Als Statuen und Bilder sind in Hindu-Tempeln, Geschäften und Haushalten weitere Gottheiten präsent, zum Beispiel Ganesha mit dem Elefantenkopf, Hanuman der Affenkönig oder Murugan, Gott des Krieges. Bei der breiten Treppe mit 272 Stufen, die zu den Batu-Grotten hinaufführt, steht eine 43 Meter hohe goldene Statue von Murugan. Die Grotten sind ein bedeutender Pilgerort für Hindus. Bei meinem Besuch geht gerade Thaipusam zu Ende, das wichtigste Fest für tamilische Hindus. Eine Menschenmenge wogt über den Platz. An Hunderten Ständen werden Essen, Getränke, Souvenirs verkauft – und Regenschirme, weil gerade ein heftiges Gewitter niedergeht.

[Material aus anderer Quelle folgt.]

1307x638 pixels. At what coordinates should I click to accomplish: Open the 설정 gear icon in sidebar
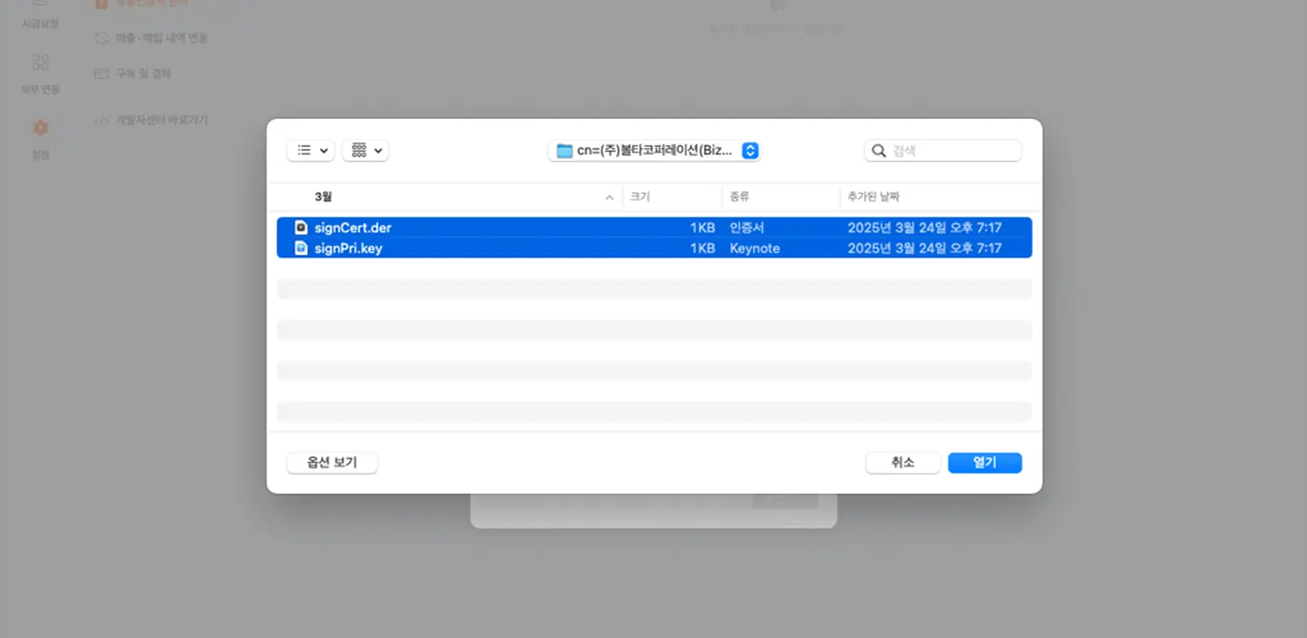point(40,128)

Kriegsgott Murugan, Batu Grotten Kuala Lumpur.

Foto: Artur K. Vogel

Liberaler Islam?

Neben prachtvollen Buddha- und Hindu-Tempeln fallen vor allem die Moscheen auf. Die «schwimmende Moschee» in Malakka zum Beispiel – so genannt, weil sie bei Flut auf dem Wasser zu schweben scheint – wird in der Nacht in allen Farben erleuchtet, welche die Neonröhren hergeben.

Die Kirchen hingegen halten sich auffällig zurück. So wirkt die anglikanische Kathedrale in Kuala Lumpur eher wie eine englische Dorfkirche als wie der Sitz des Bischofs für West-Malaysia.

In Europa hört man oft vom angeblich liberalen Islam, der in Malaysia und im benachbarten Indonesien herrsche. (Dieses ist mit mehr als 280 Millionen Einwohnern das weltweit grösste muslimische Land.) Der Liberalismus ist allerdings am Schwinden; auch hier gewinnt, wie fast überall, der konservative Islam allmählich die Oberhand. Wer sich Youtube-Filme aus dem Kuala Lumpur der 1960er-Jahre anschaut, sieht kaum Kopftücher. Heute sind sie allgegenwärtig; sogar Mädchen im Vorschulalter werden verhüllt.

Schwimmende Moschee in Malakka, Malaysia.